The spread of China’s dangerous virus has spooked global markets and threatened prospects for economic growth.
An outbreak originating in China and reaching beyond its borders “has summoned fresh fears, sending markets into a wealth-destroying tailspin. It has provoked alarm that the world economy may be in for another shock, offsetting the benefits of the trade truce and the geopolitical easing, and providing new reason for businesses and households to hunker down,” the New York Times explained.
U.S. stock indexes were on track to recover on Tuesday after the S&P 500 suffered its worst day in nearly four months in the previous session on fears that a coronavirus outbreak could hit global economic growth, Reuters explained.
Markets across the world stabilized as the head of the World Health Organisation said he was confident in China's ability to contain the virus outbreak that has killed 106 people, prompted businesses to close operations and curbed travel.
“It’s the uncertainty of how the global economy is going to respond to the outbreak,” Philip Shaw, chief economist at Investec, a specialist bank in London, told the Times.
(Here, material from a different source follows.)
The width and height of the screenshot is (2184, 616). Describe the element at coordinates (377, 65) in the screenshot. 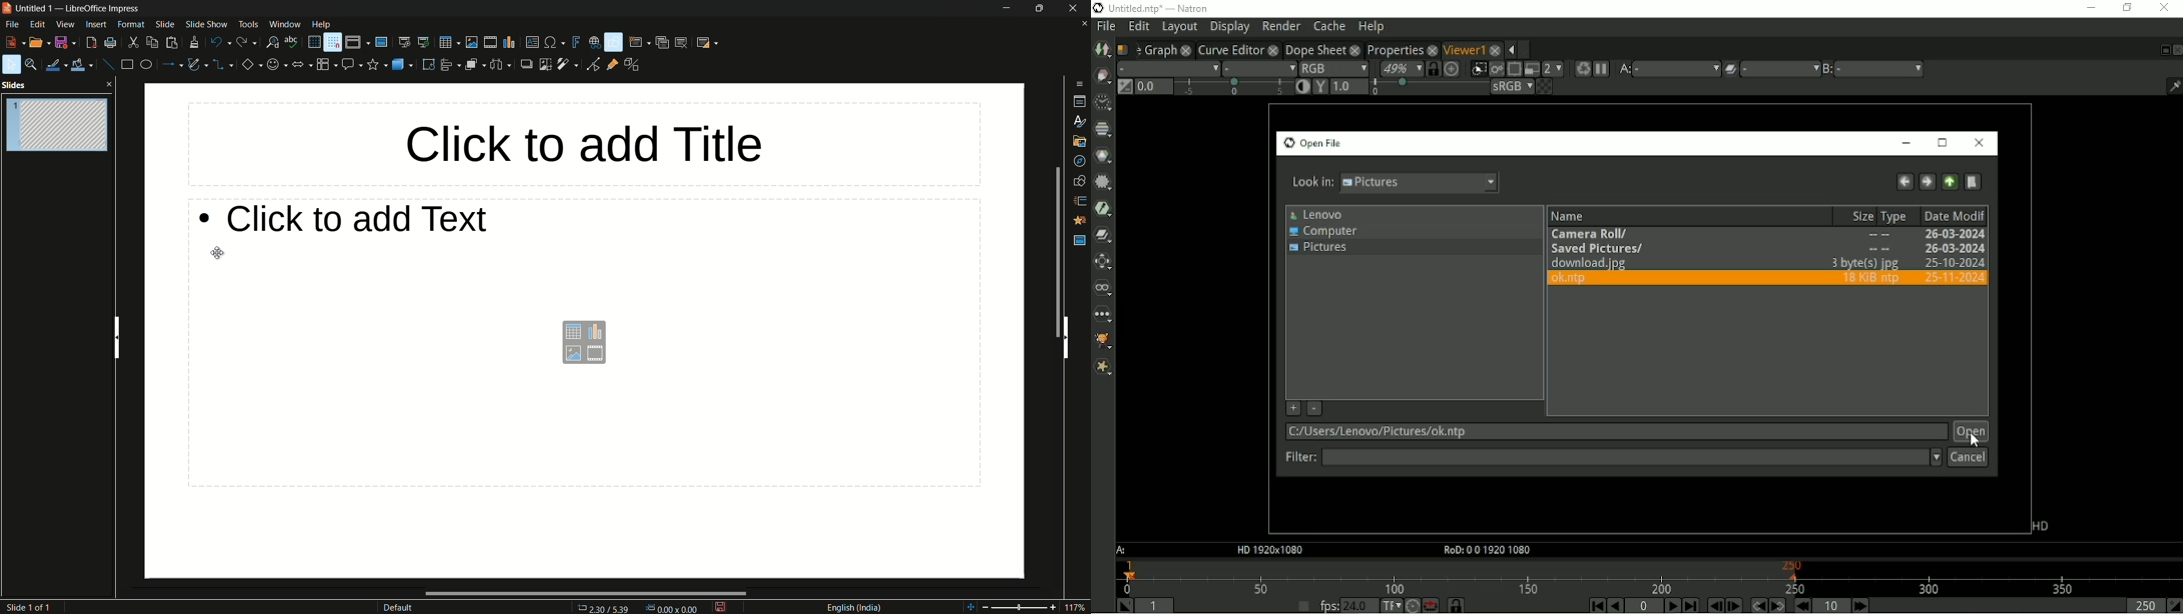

That will depend on the severity, the spread and the duration of the outbreak, he said, and “we don’t really know the answers to any of these questions.”
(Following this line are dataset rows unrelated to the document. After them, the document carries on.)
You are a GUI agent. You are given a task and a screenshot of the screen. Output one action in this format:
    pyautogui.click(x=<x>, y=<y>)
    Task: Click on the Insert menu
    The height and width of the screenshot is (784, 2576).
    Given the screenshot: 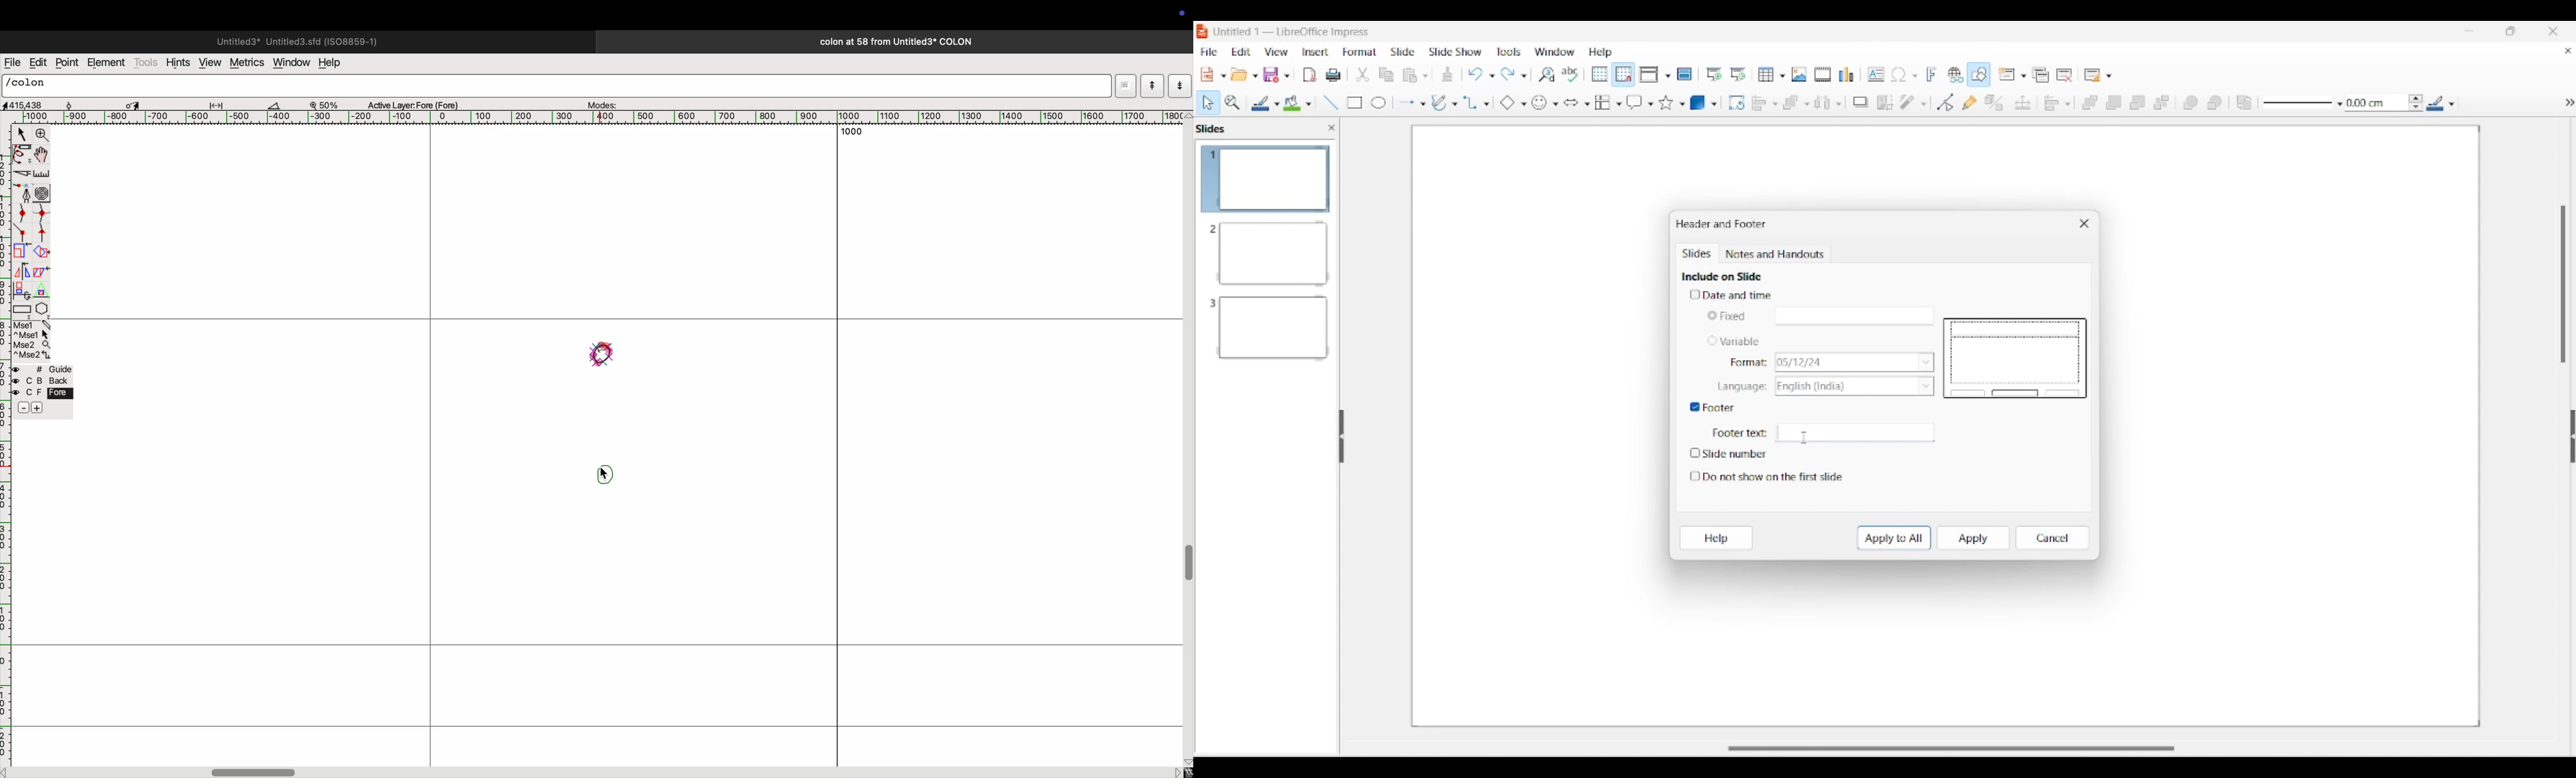 What is the action you would take?
    pyautogui.click(x=1315, y=53)
    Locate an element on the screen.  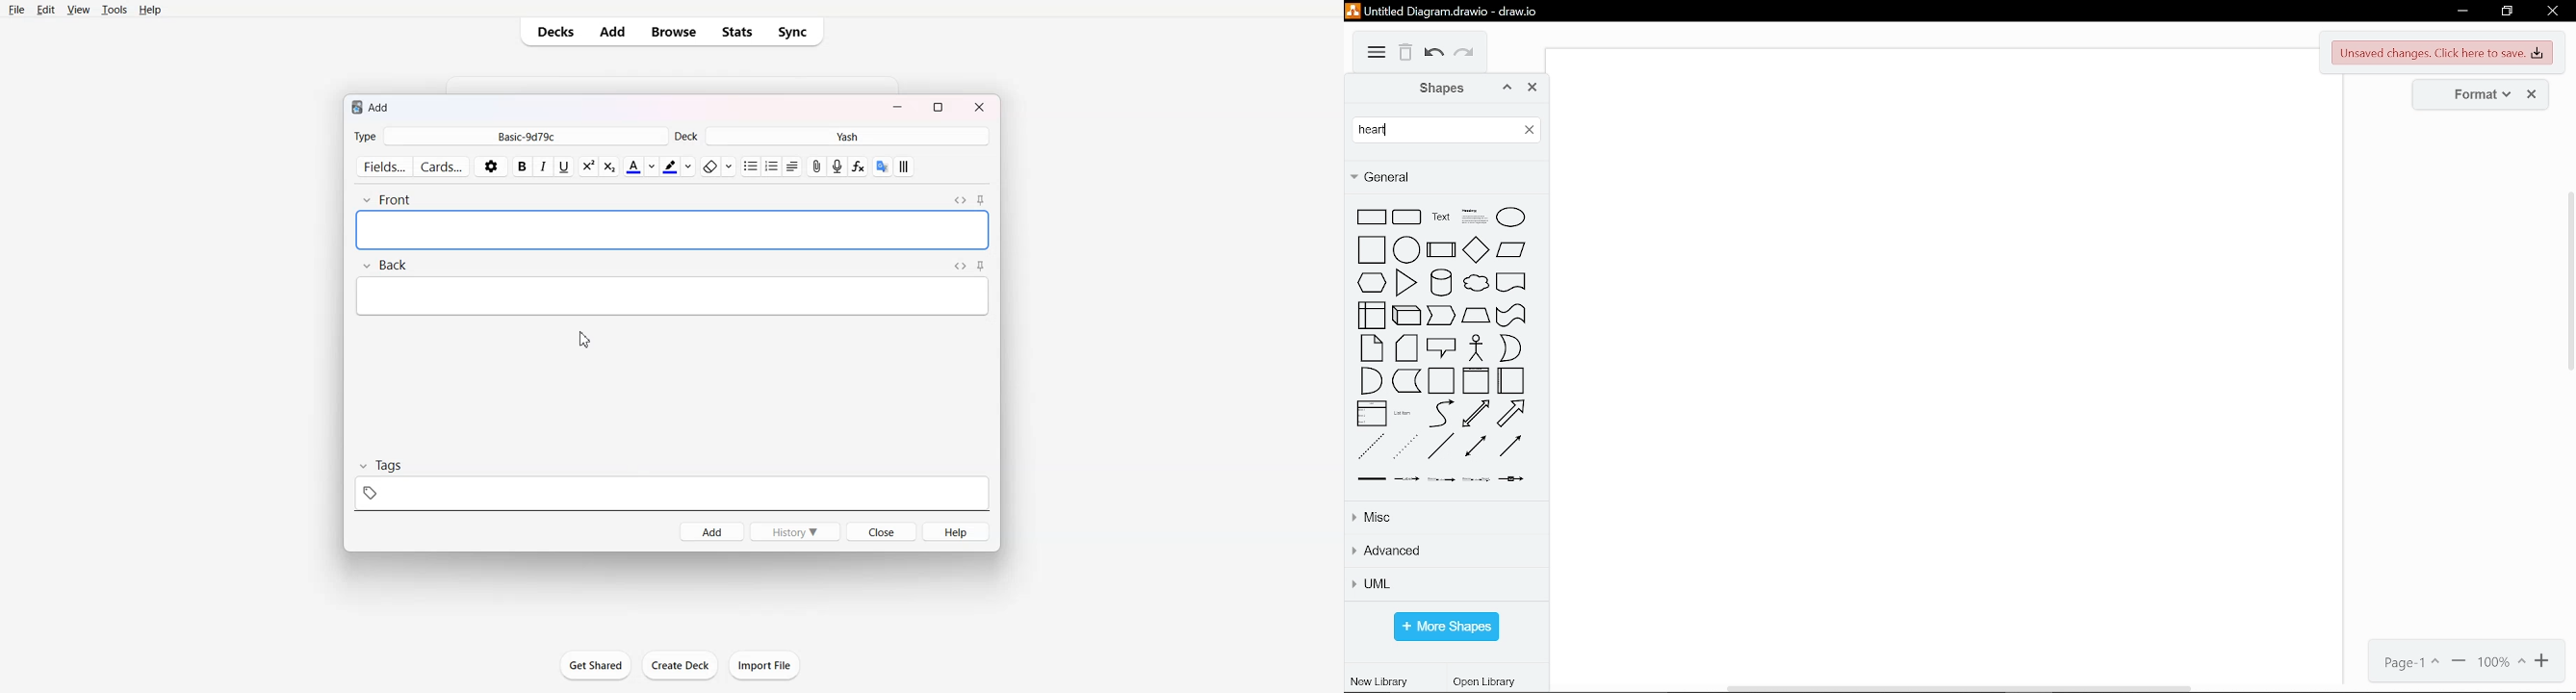
shapes is located at coordinates (1431, 88).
U.S. economy and markets are not susceptible to a major slowdown due to the virus outbreak because they are more domestically focused, but share prices could falter in the near-term, Citi analyst Tobias Levkovich said in a note.
However, the virus' shock is hitting just as China contends with its slowest pace of economic growth in decades, "reviving fears that its reduced appetite for the goods and services of the world could jeopardize jobs on multiple shores," the Times explained.
“China is obviously slowing down in a structural way,” Silvia Dall’Angelo, senior economist at Hermes Investment Management in London, told the Times. “The global economy is clearly more shaky, with sluggish growth. It is clearly more vulnerable to shocks.”